--- Extracted entries Enclosed Below ---

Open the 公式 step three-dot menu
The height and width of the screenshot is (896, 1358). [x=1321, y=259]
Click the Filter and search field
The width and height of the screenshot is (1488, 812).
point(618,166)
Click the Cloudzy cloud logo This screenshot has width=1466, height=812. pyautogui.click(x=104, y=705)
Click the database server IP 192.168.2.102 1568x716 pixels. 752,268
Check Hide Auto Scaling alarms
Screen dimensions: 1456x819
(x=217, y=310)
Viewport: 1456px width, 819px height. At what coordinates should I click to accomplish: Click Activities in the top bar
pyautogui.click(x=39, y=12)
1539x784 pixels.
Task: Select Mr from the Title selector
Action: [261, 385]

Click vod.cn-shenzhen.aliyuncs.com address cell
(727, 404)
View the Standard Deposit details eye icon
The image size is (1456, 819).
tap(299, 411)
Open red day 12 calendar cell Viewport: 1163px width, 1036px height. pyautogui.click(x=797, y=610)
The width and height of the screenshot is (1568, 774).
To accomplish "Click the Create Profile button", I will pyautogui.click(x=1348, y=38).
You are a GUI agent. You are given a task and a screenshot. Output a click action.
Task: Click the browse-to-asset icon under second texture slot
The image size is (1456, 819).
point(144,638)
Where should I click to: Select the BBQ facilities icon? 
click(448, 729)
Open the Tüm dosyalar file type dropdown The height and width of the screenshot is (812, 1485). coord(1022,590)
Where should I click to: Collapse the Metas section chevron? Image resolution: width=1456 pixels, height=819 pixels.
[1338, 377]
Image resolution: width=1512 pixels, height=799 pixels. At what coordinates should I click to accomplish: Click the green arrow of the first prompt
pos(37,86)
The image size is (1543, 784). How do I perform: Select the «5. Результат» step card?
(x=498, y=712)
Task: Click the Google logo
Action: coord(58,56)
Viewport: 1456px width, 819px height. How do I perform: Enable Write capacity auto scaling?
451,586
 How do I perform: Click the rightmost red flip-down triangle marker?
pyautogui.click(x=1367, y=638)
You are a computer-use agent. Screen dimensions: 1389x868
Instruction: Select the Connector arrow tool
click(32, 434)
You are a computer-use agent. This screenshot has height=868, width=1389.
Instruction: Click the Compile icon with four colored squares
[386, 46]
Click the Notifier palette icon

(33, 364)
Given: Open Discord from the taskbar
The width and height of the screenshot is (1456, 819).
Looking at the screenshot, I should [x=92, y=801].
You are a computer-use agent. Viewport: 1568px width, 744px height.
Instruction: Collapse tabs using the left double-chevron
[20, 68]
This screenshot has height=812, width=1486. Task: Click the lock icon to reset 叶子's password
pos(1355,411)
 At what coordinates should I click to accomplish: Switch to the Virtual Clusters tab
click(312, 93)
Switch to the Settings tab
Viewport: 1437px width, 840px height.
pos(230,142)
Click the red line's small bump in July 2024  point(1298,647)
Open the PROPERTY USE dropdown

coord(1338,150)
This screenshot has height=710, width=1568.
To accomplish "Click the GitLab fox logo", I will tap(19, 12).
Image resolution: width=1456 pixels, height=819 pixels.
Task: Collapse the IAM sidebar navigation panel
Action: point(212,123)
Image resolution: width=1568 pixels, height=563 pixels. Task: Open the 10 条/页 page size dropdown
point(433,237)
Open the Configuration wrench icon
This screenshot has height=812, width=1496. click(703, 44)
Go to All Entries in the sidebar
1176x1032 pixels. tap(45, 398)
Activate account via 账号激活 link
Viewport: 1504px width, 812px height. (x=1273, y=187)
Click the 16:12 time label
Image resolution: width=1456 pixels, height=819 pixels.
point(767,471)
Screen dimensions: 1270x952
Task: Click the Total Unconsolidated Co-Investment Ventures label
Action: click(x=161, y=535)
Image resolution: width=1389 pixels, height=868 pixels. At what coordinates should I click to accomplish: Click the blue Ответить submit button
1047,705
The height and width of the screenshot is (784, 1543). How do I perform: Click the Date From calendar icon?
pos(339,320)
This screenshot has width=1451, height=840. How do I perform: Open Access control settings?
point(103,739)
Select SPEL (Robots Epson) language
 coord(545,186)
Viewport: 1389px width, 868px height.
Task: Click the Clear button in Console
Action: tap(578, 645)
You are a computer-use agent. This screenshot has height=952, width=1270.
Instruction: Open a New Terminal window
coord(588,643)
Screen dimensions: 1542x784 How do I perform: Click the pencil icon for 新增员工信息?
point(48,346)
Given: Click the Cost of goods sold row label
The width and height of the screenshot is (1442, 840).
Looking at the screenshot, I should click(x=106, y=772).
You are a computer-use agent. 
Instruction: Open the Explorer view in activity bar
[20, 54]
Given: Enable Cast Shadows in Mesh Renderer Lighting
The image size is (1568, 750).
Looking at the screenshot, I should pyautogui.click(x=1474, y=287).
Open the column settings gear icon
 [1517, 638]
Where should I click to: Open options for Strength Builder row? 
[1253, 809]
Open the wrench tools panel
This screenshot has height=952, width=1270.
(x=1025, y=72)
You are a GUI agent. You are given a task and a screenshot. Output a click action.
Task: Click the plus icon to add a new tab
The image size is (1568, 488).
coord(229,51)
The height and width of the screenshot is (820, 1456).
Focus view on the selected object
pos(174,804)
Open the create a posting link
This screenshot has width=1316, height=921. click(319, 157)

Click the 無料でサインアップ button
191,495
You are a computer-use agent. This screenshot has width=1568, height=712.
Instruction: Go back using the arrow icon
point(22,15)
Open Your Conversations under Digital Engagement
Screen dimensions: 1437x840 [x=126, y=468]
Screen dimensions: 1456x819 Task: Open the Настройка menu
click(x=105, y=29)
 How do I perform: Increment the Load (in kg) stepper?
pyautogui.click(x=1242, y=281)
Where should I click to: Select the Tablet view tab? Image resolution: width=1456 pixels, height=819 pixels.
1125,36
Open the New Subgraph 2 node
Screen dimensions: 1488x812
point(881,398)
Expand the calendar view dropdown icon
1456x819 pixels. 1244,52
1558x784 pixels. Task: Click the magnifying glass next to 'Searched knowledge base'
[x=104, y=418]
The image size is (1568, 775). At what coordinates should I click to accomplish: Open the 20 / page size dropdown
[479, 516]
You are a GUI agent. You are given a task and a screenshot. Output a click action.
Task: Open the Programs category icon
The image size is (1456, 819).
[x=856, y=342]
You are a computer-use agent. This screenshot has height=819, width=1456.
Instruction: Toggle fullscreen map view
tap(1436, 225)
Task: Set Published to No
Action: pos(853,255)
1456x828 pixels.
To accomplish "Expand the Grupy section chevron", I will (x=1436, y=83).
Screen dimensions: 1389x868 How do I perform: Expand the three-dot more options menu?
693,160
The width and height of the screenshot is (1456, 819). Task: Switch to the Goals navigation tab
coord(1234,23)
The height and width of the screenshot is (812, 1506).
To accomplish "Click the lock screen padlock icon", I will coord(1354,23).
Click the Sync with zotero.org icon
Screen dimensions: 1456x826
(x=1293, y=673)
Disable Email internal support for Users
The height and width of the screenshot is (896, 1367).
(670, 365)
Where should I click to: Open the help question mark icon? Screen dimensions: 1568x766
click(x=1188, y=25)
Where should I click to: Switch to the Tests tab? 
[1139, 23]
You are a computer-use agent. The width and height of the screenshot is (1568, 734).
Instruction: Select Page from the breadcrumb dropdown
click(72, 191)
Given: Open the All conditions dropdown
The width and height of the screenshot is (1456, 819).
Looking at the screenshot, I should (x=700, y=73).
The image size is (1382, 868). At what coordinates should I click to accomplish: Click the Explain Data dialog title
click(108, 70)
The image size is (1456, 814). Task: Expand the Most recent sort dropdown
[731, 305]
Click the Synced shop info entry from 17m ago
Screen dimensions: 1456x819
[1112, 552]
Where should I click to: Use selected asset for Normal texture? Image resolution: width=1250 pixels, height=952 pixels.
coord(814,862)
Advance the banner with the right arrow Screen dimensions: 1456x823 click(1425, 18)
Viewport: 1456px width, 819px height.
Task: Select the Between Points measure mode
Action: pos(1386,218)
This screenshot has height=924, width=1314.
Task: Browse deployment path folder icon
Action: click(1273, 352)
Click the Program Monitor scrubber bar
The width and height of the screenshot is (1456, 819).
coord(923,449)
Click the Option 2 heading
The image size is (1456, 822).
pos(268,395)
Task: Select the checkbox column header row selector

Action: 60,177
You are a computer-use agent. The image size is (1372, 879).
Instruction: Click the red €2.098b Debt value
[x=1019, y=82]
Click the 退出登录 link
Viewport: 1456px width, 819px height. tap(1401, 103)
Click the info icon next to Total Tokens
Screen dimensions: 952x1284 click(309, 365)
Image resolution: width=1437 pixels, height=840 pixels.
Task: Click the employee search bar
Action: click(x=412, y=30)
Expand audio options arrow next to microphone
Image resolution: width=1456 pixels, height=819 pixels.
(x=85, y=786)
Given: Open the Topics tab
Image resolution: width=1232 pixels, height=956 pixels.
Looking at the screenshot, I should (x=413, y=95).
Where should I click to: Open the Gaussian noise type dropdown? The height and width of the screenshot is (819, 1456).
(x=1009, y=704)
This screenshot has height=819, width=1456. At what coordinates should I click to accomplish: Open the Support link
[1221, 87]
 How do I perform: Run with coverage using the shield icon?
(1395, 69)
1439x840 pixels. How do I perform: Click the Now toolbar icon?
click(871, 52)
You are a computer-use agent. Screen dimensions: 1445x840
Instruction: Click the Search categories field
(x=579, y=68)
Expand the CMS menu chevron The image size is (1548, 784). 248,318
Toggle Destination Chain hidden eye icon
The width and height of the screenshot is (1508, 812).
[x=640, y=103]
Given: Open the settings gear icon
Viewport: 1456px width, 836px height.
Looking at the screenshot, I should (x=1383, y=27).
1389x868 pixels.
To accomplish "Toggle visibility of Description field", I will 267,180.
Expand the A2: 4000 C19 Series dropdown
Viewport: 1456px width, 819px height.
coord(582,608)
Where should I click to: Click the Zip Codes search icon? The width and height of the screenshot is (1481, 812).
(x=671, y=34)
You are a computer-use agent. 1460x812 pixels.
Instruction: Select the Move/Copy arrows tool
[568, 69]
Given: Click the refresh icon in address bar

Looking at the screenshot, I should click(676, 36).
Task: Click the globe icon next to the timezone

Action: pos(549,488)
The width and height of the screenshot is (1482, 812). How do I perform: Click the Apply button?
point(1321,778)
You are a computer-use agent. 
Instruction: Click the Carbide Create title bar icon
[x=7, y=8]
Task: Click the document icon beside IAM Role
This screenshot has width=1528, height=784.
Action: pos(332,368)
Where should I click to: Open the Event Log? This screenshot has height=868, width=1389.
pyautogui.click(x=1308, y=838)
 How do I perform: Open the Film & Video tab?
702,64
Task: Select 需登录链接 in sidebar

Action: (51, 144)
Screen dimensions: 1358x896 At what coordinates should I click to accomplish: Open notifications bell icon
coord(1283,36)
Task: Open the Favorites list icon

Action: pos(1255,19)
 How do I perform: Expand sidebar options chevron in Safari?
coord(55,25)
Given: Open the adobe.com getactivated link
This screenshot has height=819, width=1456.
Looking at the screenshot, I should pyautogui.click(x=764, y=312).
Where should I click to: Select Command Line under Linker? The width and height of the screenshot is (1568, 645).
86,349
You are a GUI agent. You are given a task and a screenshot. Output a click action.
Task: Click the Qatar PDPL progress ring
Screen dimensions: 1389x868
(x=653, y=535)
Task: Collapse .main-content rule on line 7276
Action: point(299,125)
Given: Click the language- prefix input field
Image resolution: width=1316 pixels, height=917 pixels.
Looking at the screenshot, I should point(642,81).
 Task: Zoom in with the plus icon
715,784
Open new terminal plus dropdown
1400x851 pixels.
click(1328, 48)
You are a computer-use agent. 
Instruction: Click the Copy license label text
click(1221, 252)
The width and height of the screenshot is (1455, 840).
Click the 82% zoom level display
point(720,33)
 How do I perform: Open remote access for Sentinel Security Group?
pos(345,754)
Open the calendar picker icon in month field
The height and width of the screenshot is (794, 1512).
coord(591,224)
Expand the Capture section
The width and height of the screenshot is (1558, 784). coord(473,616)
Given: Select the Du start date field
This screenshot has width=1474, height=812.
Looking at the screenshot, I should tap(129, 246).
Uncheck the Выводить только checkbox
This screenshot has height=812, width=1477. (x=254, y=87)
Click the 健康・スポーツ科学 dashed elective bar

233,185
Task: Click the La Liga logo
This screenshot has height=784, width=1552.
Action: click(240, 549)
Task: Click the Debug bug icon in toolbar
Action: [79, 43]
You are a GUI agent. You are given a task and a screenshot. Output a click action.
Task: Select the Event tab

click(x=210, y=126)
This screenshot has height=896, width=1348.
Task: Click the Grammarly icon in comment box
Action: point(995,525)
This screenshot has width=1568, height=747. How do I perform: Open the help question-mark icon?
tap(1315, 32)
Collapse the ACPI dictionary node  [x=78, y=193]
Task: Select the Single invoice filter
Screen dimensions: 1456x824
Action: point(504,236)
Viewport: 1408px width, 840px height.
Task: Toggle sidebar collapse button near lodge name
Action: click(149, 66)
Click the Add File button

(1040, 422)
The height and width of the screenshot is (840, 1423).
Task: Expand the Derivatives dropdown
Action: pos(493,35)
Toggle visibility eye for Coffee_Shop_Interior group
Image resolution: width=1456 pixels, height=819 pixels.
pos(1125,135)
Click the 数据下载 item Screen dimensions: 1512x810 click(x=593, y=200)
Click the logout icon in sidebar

--- End of Enclosed Extracted entries ---

Task details -> Return, unchanged, the run of lines above that opens with the line containing "Open Your Conversations" and closes with the line containing "You are a computer-use agent. The width". Include both.

Answer to this task ->
Open Your Conversations under Digital Engagement
Screen dimensions: 1437x840 [x=126, y=468]
Screen dimensions: 1456x819 Task: Open the Настройка menu
click(x=105, y=29)
 How do I perform: Increment the Load (in kg) stepper?
pyautogui.click(x=1242, y=281)
Where should I click to: Select the Tablet view tab? Image resolution: width=1456 pixels, height=819 pixels.
1125,36
Open the New Subgraph 2 node
Screen dimensions: 1488x812
point(881,398)
Expand the calendar view dropdown icon
1456x819 pixels. 1244,52
1558x784 pixels. Task: Click the magnifying glass next to 'Searched knowledge base'
[x=104, y=418]
The image size is (1568, 775). At what coordinates should I click to accomplish: Open the 20 / page size dropdown
[479, 516]
You are a GUI agent. You are given a task and a screenshot. Output a click action.
Task: Open the Programs category icon
The image size is (1456, 819).
[x=856, y=342]
You are a computer-use agent. This screenshot has height=819, width=1456.
Instruction: Toggle fullscreen map view
tap(1436, 225)
Task: Set Published to No
Action: pos(853,255)
1456x828 pixels.
To accomplish "Expand the Grupy section chevron", I will (x=1436, y=83).
Screen dimensions: 1389x868 How do I perform: Expand the three-dot more options menu?
693,160
The width and height of the screenshot is (1456, 819). Task: Switch to the Goals navigation tab
coord(1234,23)
The height and width of the screenshot is (812, 1506).
To accomplish "Click the lock screen padlock icon", I will coord(1354,23).
Click the Sync with zotero.org icon
Screen dimensions: 1456x826
(x=1293, y=673)
Disable Email internal support for Users
The height and width of the screenshot is (896, 1367).
(670, 365)
Where should I click to: Open the help question mark icon? Screen dimensions: 1568x766
click(x=1188, y=25)
Where should I click to: Switch to the Tests tab? 
[1139, 23]
You are a computer-use agent. The width and height of the screenshot is (1568, 734).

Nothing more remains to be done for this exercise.